Just five years ago, Australia was declared measles-free, with the high rate of vaccinations keeping the virus largely kept at bay.

Australia impacted by global outbreaks

Immunisation specialist at the National Centre for Immunisation Research and Surveillance Dr Lucy Deng says Aussies travelling overseas are bringing the infection back home, often unknowingly.

“Measles is incredibly contagious – if you’re not fully vaccinated and you’re in the same vicinity as someone who has measles, you’ve a 90 per cent chance of catching it,” she says.

Globally, Africa has witnessed the most dramatic recent rise in measles cases, up 700 per cent – with Ukraine, Madagascar and India among other countries also reporting “many deaths”.

The global outbreaks have prompted the World Health Organisation to list vaccine hesitancy as a top 10 threat to global health in 2019.

Measles symptoms to look out for

Measles starts with fever, runny nose, a cough, red eyes and sore throat, followed by a red blotchy rash that spreads all over the body.

Symptoms usually start about 10 to 12 days after catching the virus and last for around 14 days.

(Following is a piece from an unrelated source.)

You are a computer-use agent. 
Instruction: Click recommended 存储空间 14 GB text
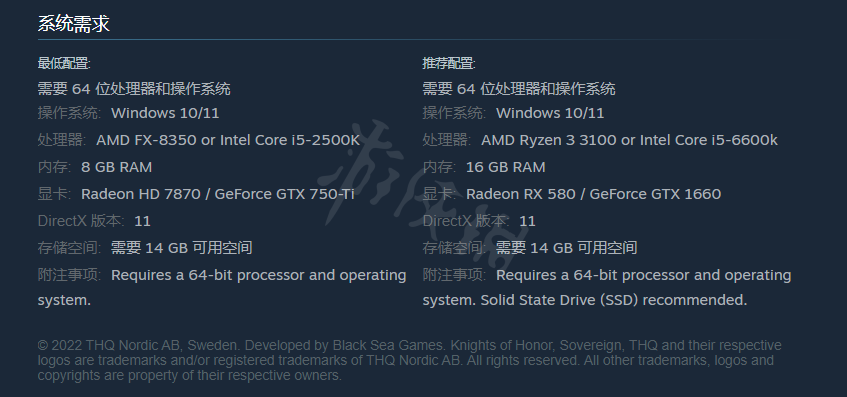567,248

You can be contagious for days before you get the tell-tale rash, meaning you can spread the virus without even knowing you have it, Dr Deng advises.

“The virus can also survive on surfaces for up to two hours, meaning that as well as getting it from the air, you can catch it by touching infected surfaces,” she says.

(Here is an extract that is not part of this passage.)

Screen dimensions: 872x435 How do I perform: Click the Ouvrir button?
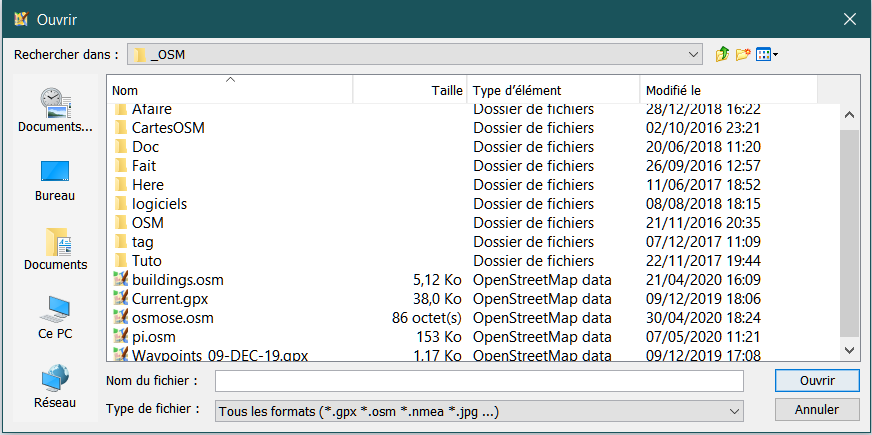pyautogui.click(x=817, y=381)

Born between 1966 and 1994?

You need two doses of the measles vaccine to be protected against the virus, so for adults born between 1966 and 1994 that may mean a catch-up dose.

“While we’ve had the vaccine in Australia since 1968, a two-dose program was only introduced in 1992,” Dr Deng explains.

“That means a very large cohort of Australians, many of whom love to travel, think they’re safe because they’ve been told by their parents they’ve been vaccinated, but that may not be the case.”

The measles, mumps, rubella (MMR) vaccine is included in the National Immunisation Program and there’s no harm in having it if you’re unsure whether you’ve had two doses.

Time to check your immunisation history

Dr Deng says the immunisation warning is timely in the lead-up to World Immunisation Week, which is promoting vaccines to protect people of all ages against disease.

The theme of this year’s campaign is Protected Together: Vaccines Work! And the immunisation specialist says: “It’s a great chance to remind everyone that these diseases we haven’t seen for a while are coming back because we’ve seen a drop in vaccination rates around the world.

“Despite all the gains, we’re still seeing outbreaks of measles, diphtheria and various other vaccine-preventable diseases across the world, with many children affected.

“World Immunisation Week is an excellent initiative to get the dialogue going and have an open discussion about how vaccines work and to answer any questions people may have.”

The Australian Government’s National Immunisation Program Schedule has all the info you’ll need on which immunisations you need, and when.

If in doubt, check in with your GP or health professional.

The World Health Organisation’s World Immunisation Week starts on April 24.